Output all of the data below exactly as given.

Data for this exercise Block Start

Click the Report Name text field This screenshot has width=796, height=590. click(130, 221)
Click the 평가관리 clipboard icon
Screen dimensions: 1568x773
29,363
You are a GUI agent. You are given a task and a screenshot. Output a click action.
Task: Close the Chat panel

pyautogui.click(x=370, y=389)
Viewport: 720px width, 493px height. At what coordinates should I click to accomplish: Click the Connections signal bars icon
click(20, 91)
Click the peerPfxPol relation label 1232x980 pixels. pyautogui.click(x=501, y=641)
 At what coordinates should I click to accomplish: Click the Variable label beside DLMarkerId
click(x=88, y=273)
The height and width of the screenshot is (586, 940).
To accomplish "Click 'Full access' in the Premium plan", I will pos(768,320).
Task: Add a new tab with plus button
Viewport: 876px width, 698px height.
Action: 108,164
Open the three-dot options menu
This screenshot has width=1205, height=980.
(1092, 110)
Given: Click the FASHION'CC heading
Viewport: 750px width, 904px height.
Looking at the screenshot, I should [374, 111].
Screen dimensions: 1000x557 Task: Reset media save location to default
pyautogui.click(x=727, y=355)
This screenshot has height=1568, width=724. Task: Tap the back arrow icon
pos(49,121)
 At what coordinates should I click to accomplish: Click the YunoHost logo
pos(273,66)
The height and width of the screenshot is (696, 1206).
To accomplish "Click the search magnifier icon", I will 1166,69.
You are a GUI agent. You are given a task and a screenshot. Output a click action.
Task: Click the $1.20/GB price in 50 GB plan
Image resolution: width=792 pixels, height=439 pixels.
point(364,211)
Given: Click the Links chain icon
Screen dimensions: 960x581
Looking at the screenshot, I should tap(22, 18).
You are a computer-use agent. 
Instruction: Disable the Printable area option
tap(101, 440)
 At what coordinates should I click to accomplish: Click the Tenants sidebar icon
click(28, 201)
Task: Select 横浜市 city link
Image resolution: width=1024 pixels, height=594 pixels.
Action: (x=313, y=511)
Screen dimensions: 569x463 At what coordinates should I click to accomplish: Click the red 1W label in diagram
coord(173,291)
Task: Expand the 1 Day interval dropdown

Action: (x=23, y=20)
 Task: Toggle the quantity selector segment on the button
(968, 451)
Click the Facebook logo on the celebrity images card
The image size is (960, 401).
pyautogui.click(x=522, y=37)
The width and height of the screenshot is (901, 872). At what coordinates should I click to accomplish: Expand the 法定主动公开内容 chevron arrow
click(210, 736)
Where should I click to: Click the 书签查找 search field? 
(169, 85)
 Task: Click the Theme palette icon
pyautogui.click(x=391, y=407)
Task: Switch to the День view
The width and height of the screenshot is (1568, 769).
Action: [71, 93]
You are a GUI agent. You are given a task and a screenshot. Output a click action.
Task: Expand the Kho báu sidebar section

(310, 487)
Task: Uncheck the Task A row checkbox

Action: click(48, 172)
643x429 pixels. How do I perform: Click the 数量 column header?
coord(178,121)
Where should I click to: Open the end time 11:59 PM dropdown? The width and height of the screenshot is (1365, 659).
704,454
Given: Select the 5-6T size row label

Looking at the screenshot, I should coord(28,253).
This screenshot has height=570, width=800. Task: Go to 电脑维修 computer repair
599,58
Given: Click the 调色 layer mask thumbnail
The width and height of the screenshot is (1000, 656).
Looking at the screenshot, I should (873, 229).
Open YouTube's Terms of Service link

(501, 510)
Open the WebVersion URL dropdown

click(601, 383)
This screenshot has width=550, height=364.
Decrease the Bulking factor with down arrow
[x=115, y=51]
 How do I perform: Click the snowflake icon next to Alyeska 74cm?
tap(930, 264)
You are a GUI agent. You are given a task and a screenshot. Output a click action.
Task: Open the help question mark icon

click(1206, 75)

Data for this exercise Block End

Result
Click the Report Name text field This screenshot has width=796, height=590. click(130, 221)
Click the 평가관리 clipboard icon
Screen dimensions: 1568x773
29,363
You are a GUI agent. You are given a task and a screenshot. Output a click action.
Task: Close the Chat panel

pyautogui.click(x=370, y=389)
Viewport: 720px width, 493px height. At what coordinates should I click to accomplish: Click the Connections signal bars icon
click(20, 91)
Click the peerPfxPol relation label 1232x980 pixels. pyautogui.click(x=501, y=641)
 At what coordinates should I click to accomplish: Click the Variable label beside DLMarkerId
click(x=88, y=273)
The height and width of the screenshot is (586, 940).
To accomplish "Click 'Full access' in the Premium plan", I will pos(768,320).
Task: Add a new tab with plus button
Viewport: 876px width, 698px height.
Action: 108,164
Open the three-dot options menu
This screenshot has width=1205, height=980.
(1092, 110)
Given: Click the FASHION'CC heading
Viewport: 750px width, 904px height.
Looking at the screenshot, I should [374, 111].
Screen dimensions: 1000x557 Task: Reset media save location to default
pyautogui.click(x=727, y=355)
This screenshot has height=1568, width=724. Task: Tap the back arrow icon
pos(49,121)
 At what coordinates should I click to accomplish: Click the YunoHost logo
pos(273,66)
The height and width of the screenshot is (696, 1206).
To accomplish "Click the search magnifier icon", I will 1166,69.
You are a GUI agent. You are given a task and a screenshot. Output a click action.
Task: Click the $1.20/GB price in 50 GB plan
Image resolution: width=792 pixels, height=439 pixels.
point(364,211)
Given: Click the Links chain icon
Screen dimensions: 960x581
Looking at the screenshot, I should tap(22, 18).
You are a computer-use agent. 
Instruction: Disable the Printable area option
tap(101, 440)
 At what coordinates should I click to accomplish: Click the Tenants sidebar icon
click(28, 201)
Task: Select 横浜市 city link
Image resolution: width=1024 pixels, height=594 pixels.
Action: (x=313, y=511)
Screen dimensions: 569x463 At what coordinates should I click to accomplish: Click the red 1W label in diagram
coord(173,291)
Task: Expand the 1 Day interval dropdown

Action: (x=23, y=20)
 Task: Toggle the quantity selector segment on the button
(968, 451)
Click the Facebook logo on the celebrity images card
The image size is (960, 401).
pyautogui.click(x=522, y=37)
The width and height of the screenshot is (901, 872). At what coordinates should I click to accomplish: Expand the 法定主动公开内容 chevron arrow
click(210, 736)
Where should I click to: Click the 书签查找 search field? 
(169, 85)
 Task: Click the Theme palette icon
pyautogui.click(x=391, y=407)
Task: Switch to the День view
The width and height of the screenshot is (1568, 769).
Action: [71, 93]
You are a GUI agent. You are given a task and a screenshot. Output a click action.
Task: Expand the Kho báu sidebar section

(310, 487)
Task: Uncheck the Task A row checkbox

Action: click(48, 172)
643x429 pixels. How do I perform: Click the 数量 column header?
coord(178,121)
Where should I click to: Open the end time 11:59 PM dropdown? The width and height of the screenshot is (1365, 659).
704,454
Given: Select the 5-6T size row label

Looking at the screenshot, I should coord(28,253).
This screenshot has height=570, width=800. Task: Go to 电脑维修 computer repair
599,58
Given: Click the 调色 layer mask thumbnail
The width and height of the screenshot is (1000, 656).
Looking at the screenshot, I should (873, 229).
Open YouTube's Terms of Service link

(501, 510)
Open the WebVersion URL dropdown

click(601, 383)
This screenshot has width=550, height=364.
Decrease the Bulking factor with down arrow
[x=115, y=51]
 How do I perform: Click the snowflake icon next to Alyeska 74cm?
tap(930, 264)
You are a GUI agent. You are given a task and a screenshot. Output a click action.
Task: Open the help question mark icon

click(1206, 75)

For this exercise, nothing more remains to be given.